August 05, 1997|By NEW YORK TIMES NEWS SERVICE
WASHINGTON -- In an effort to improve the nation's immigration system, a federal advisory panel has decided to recommend abolishing the troubled Immigration and Naturalization Service and assigning its duties to other government agencies.
Declaring that the immigration service suffers from "mission overload," the panel, the U.S. Commission on Immigration Reform, is proposing that the Justice Department, the immigration service's parent agency, retain responsibility for controlling the border and removing illegal immigrants.
The State Department, which now deals with visas at U.S. embassies overseas, would handle immigration services and benefits, like citizenship requests. The Labor Department, which now monitors wage and hour laws, would also enforce rules covering the hiring of foreign workers, according to a draft copy of the report, "Structuring, Organizing and Managing an Effective Immigration System," obtained by the New York Times.
"It's very hard for one agency with so many conflicting missions and so much fragmentation to have priorities set and missions realized," said Bruce Morrison, a commission member and a former Democratic congressman from Connecticut, explaining the panel's reasoning for dismantling the immigration service.
Democrats and Republicans in Congress who have been briefed by the commission in the past few weeks generally embrace the proposal to separate along functional lines the disparate immigration duties.
But the immigration service and the Justice Department are gearing up to fight the proposal.
"We're against splitting up INS," said Carole Florman, a Justice Department spokeswoman. "We believe the enforcement functions and benefits functions really do work hand in hand."
The proposal comes when Congress and many of the nation's governors are growing increasingly exasperated with the immigration service's inability to cope with soaring requests for citizenship, weed out criminal aliens living in the United States and crack down on the steady stream of illegal immigrants entering the country.
"The message to the administration is that this is not about rearranging deck chairs on a sinking ship, it's about getting results," said Allen Kay, a spokesman for Republican Rep. Lamar Smith of Texas, who heads the House immigration subcommittee and has been briefed on the proposal.
The House Appropriations Committee last month directed Attorney General Janet Reno to review the commission's report and, along with other federal agencies, "develop a restructuring plan" to perform the nation's immigration duties more efficiently.
House members, led by Republican Harold Rogers of Kentucky, who heads the appropriations subcommittee that oversees the Justice Department, are urging the administration to act on the proposal by October 1998. The commission's report is to be released by late next month.
The scope of the panel's recommendations has surprised many senior administration officials. Policy-makers who have been briefed on the commission's findings, including Patrick Kennedy, the acting undersecretary of state for management, declined yesterday to comment on the report.
Privately, administration officials said the report would be a starting point for a spirited debate on how to manage the country's burgeoning immigration system.

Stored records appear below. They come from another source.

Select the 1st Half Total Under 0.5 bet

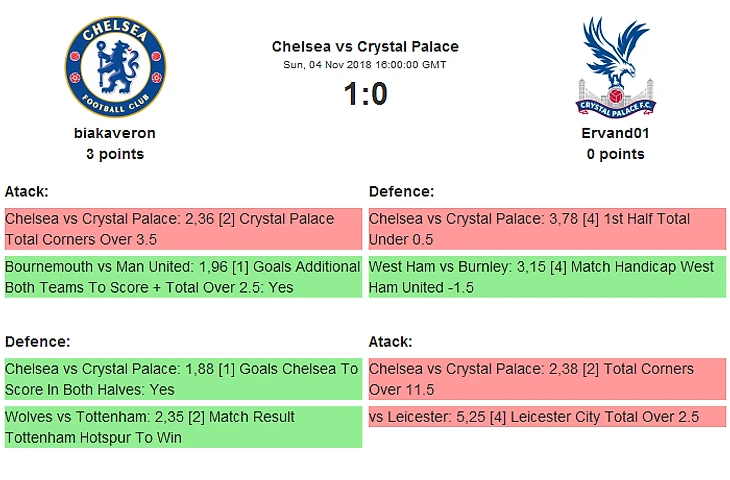coord(547,229)
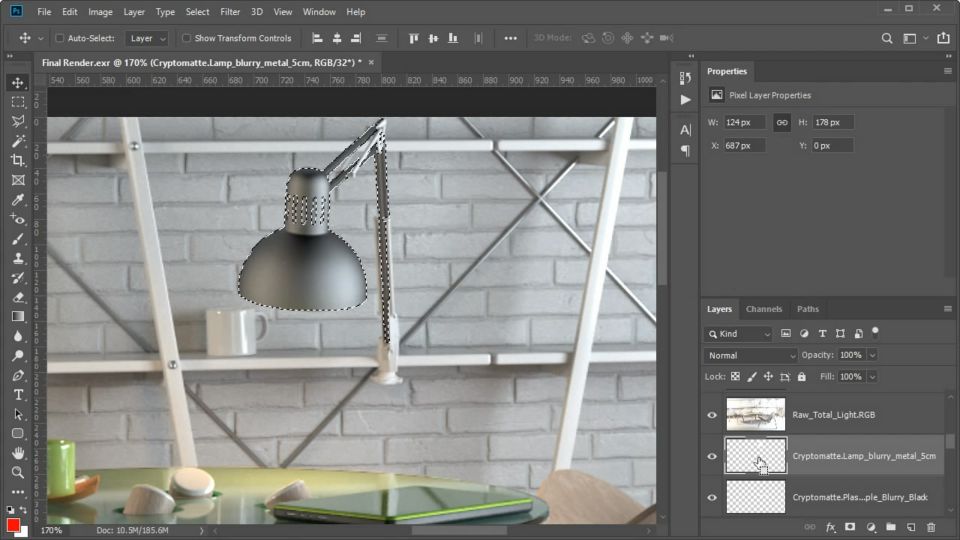Click the lock all layer icon

[801, 377]
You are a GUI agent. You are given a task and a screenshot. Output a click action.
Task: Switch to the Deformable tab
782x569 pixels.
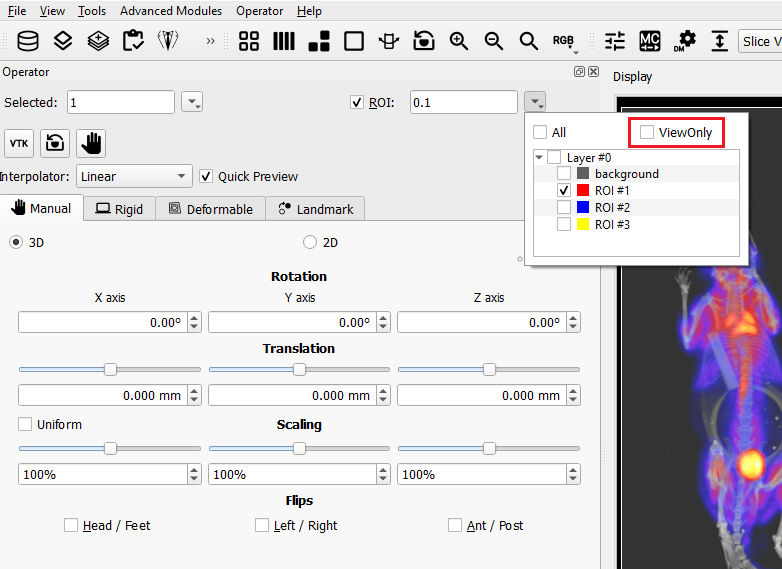click(x=211, y=209)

Many of the nation's governors also find the commission's proposals intriguing.
"The INS has done an abominable job in so many areas, including patrolling the border, that we are certainly open to looking at other options," said Sean Walsh, deputy chief of staff to Gov. Pete Wilson of California, a Republican.

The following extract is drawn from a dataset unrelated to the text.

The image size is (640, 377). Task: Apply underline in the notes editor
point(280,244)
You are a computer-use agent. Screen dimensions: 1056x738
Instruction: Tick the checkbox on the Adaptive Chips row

Officials at the immigration service, one of the fastest-growing government agencies whose budget has doubled to $3.1 billion this fiscal year from four years ago, said the commission's proposal would reverse this financial investment and ignore improvements made in recent years in response to congressional criticism.
"We'd be redoing all the work we've done in the past," said Chris Sale, the immigration service's deputy commissioner.
Congress created the bipartisan commission in 1990 to help advise lawmakers on immigration issues. It has issued reports on legal and illegal immigration. Earlier this year, the panel released a third report, which criticized provisions of an immigration law passed last year that authorizes the immediate expulsion of some would-be refugees who arrive in the United States.
But the commission's fourth and final report is likely to be its most politically explosive.
After interviewing current and former immigration officials from several government agencies, the panel concluded: "Some of the agencies that implement the immigration laws, the INS in particular, have so many priorities that they have proved unable to manage all of them effectively."
The report continues, "Such a system is set up for failure and, with such failure, further loss of public confidence in the immigration system."